One of the first things I thought when I started DE wet shaving was that I needed to pick up a shaving bowl. I had no idea what they did or how they worked, but it seemed like something I would need…I guess.
Subsequently, that was one of the first misconceptions about wet shaving that I found myself corrected on. As it turns out, a shaving bowl isn’t necessary at all.
For months I simply lathered directly on my hand or face. It wasn’t until I had worked my way through my first shave soap puck and needed to melt it down that I got around to actually trying a bowl out. What I found was that while I wasn’t using it for building a lather, it did help significantly with loading the brush with soap. So when it came time to get more soap I decided to find myself a bowl (my wife, ever patient with my commandeering the dishware, gently requested that I find an alternative container).
Shaving bowls can run for $10-15 or more online, but being cheap I had no desire to pay that much. Instead, I hit up Wal-Mart and got this one for a dollar:
It came in several colors, I picked red because I thought it looked best.
Is it specially intended for shaving? No, but it fits perfectly in my hand, is a great depth and width for a brush, and oh yes, it costs a dollar.
I’ve never used shaving cream from a tube, which is usually then mixed in a bowl before application. Nor do I use a bowl much for lathering, as I mentioned. So what do I use the shave bowl for? Loading the brush, which is getting the soap into the brush and bristles so that when you try and lather you have something to work with, is one of the most important steps in a good shave. You can load directly off a free standing block of soap, and I did so for many months. But I’ve found a bowl to be helpful, and so that’s what I decided to use it for.

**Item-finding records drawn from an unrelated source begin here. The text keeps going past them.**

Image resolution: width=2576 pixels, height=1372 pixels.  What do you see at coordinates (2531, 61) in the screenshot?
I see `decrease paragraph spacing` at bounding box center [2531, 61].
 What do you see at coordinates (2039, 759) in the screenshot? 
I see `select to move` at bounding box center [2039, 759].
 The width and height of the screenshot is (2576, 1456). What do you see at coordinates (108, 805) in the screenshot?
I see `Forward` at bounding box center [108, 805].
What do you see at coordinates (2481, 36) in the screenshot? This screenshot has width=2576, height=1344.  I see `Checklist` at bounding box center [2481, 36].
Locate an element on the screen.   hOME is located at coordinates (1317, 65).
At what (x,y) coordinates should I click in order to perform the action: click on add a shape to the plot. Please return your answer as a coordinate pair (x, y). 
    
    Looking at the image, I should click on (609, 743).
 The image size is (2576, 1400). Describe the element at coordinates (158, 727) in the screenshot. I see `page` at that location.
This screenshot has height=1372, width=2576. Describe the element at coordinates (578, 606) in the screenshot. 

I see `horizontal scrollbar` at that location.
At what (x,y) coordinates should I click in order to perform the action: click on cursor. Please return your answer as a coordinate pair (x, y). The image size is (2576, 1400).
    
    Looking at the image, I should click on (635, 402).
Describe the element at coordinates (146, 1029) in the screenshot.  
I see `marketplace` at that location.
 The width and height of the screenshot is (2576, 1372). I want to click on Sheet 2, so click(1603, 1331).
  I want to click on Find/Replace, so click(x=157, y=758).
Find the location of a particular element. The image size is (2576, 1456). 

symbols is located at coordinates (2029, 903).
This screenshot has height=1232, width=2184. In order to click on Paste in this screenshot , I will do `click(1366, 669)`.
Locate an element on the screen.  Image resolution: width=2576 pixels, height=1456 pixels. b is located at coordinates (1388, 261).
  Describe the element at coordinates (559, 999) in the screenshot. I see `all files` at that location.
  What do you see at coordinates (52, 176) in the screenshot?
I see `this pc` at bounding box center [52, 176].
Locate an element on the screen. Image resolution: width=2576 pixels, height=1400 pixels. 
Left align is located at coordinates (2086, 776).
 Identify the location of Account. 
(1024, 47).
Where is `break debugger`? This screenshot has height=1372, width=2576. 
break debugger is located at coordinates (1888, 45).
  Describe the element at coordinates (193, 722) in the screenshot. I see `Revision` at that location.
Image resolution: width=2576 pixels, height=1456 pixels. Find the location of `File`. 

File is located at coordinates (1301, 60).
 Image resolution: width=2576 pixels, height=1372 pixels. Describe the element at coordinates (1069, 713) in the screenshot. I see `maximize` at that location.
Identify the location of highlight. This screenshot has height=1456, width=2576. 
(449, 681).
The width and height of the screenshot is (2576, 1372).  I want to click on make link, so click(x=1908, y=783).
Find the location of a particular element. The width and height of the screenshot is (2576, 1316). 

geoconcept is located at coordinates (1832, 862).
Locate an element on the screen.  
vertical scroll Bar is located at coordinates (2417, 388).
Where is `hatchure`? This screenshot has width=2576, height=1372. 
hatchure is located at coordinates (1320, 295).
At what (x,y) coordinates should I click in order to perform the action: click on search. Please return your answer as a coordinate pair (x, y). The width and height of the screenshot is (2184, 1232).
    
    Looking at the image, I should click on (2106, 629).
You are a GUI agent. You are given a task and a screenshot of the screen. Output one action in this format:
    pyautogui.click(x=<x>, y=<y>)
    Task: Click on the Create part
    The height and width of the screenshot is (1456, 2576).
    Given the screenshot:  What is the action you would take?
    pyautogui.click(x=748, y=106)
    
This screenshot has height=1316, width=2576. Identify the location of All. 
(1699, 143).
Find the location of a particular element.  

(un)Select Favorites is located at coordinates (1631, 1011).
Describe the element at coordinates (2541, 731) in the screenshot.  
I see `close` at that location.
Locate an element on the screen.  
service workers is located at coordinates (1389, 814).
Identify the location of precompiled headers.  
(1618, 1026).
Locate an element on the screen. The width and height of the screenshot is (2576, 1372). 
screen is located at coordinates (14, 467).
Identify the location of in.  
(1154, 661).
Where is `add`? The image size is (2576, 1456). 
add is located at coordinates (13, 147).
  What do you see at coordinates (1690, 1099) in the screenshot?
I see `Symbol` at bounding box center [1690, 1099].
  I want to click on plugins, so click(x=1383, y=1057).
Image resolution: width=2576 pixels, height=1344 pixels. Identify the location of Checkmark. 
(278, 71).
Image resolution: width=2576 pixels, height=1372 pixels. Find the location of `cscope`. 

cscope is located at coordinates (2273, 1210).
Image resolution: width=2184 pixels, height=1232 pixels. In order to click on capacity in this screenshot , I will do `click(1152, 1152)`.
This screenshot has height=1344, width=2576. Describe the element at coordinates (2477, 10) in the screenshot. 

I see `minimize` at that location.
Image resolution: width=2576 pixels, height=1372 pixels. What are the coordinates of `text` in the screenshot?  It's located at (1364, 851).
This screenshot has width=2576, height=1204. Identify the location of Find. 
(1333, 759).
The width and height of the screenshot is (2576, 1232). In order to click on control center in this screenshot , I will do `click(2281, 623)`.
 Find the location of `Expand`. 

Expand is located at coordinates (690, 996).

First I molded the soap into the bowl. The most universal method of this is, from what I am told, using a hand cranked grater to shred the soap, then packing it by hand. However, if you know that the soap can be melted in a microwave (not all can or should) then you can save yourself a lot of time. I decided to use Col. Conk’s Almond soap, I’ve melted their Bayrum scented soap before without problem so I assumed that the Almond would work just as well.
Though my experience remains limited, Col. Conk’s has been my favorite shaving soap.
Step 1: Put soap in the bowl.
Once the soap is in the bowl I used short bursts in the microwave to soften and melt the soap without cooking or bubbling it. Eventually, in a minute or two, it liquified.
You don’t have to cool it off, it does that on it’s own, but I decided to put it in a bowl of cool water to help speed things up.
Once it cooled I had a full puck’s worth of soap in the bowl, ready for use. Having used it for several weeks now, I can report that the bowl has been working great! While a specialty bowl might bring some additional benefits, and melting it into the bowl means that until I use all of the soap the bowl is tied up (reducing its use if I feel like more soap variety), the low cost and ease of acquiring (as opposed to ordering online) makes it a welcome investment and tool in my growing shaving kit.